EXERCISE INPUTS.
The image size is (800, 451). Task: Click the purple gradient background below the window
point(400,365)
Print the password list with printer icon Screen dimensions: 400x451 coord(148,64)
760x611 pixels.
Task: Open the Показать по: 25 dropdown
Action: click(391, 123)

PROMPT. Lines in scope run from the one holding "Print the password" to the last line of the material above; transcribe them exactly and omit the rest.

SOLUTION TO THE PROBLEM.
Print the password list with printer icon Screen dimensions: 400x451 coord(148,64)
760x611 pixels.
Task: Open the Показать по: 25 dropdown
Action: click(391, 123)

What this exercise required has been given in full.